All photos are from Atlantic City in the 1960s. This mural and another were completed to mark the return of the NAACP National Assembly this month. A collaboration between Stockton University, which has a satellite campus here, and local public art advocates made it possible.

“One of the biggest things is redesigning the space,” said Zach Katzen, owner of Create 48 and co-owner of Union Hall Arts, a community group both of whom participated in the project. “When it goes up like that, it’s so unexpected. It’s like someone turned on a lightbulb in a dark room. You see opportunities. You can start to feel connections, especially when you feel that you are reflected in this public art.”

Katzen’s group’s title, Create 48, is inspired by Atlantic City’s 48 blocks. He has lived here intermittently for decades, working as an organizer promoting public arts and community empowerment.

A mural by artist BK Foxx depicts Muhammad Ali, Martin Luther King Jr., and Fannie Lou Hamer while they were in Atlantic City. | Susan Allen/University of Stockton

“We want people to feel seen, respected and valued, and if we can do that in a small way through public art, it opens up the discussion of how we can do that in a bigger way,” Katzen said. “We can address so many other issues by starting the conversation with art.”

Katzen is not an artist, but his galleries Create 48 and Union Hall Arts help artists realize their visions. Stockton University officials also wanted to help. The Noyes Museum of Art in Stockton on its Atlantic City campus and the College of Arts and Humanities paid $23,000 for the two murals, both of which are on private property with the owners’ consent, said Michael Cagno, the museum’s director.

The project was launched earlier this year when Katzen and other community leaders attended Stockton’s African American Heritage Short Course. There he connected with local historian Lester Muhammad, who knew Ali and provided the photo for the mural. And since Stockton had honored Hamer by naming an event space on its campus after her, Katzen felt her photo would make the perfect final piece, the school said in a statement.

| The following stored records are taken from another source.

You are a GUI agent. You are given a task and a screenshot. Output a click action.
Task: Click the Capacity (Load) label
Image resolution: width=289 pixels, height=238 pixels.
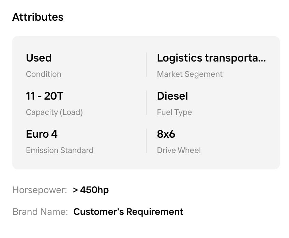[54, 112]
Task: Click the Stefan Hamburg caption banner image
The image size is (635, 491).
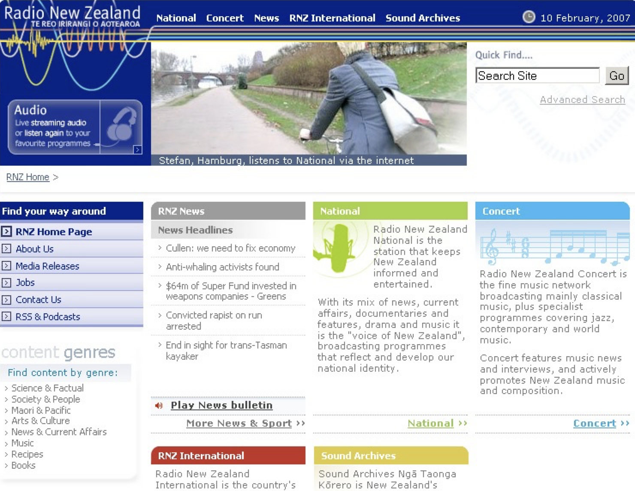Action: (x=286, y=161)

The other mural features paintings by Juanita High, founding director of the NJ Equal Opportunity Fund and board member of the Stockton University Foundation; Dorothie Dorrington, educator and past president of the Atlantic City Board of Education; Vera King Farris, former president of Stockton, and Hannah Pierce Lowe, former principal of Indiana Avenue Vocational School (for girls of color) in Atlantic City, said a school statement.

Stockton, AC Mural

Stockton students are helping paint a mural on Martin Luther King Jr. Boulevard in Atlantic City this month. | Susan Allen/University of Stockton

Several Stockton art students helped put the finishing touches on the mural, which was painted on a canvas and mounted on a wall on Martin Luther King Jr. Boulevard and Atlantic Avenue.

“I’ve never done anything like this before,” said Alexandria Montalvo, an art historian and studio artist at Mays Landing. “Well, it’s really cool that I can say to people, ‘See, I helped with that.'”

This mural was created by non-student Brigantine artists Charles Barbin and Randi Meekins. The photo mural was created by non-student New York artists BK Foxx and Claudio Picasso, and was installed entirely with spray paint on a wall at the corner of Providence and Atlantic Avenues near Stockton’s satellite campus. Stockton’s main campus is located in Galloway, Atlantic County.

“These murals are a reminder to the people of this community that they come from a place full of grandeur, history and tradition,” Katzen said. “A place so much bigger and broader than you might realize. Amazing things have happened here and they will happen again.”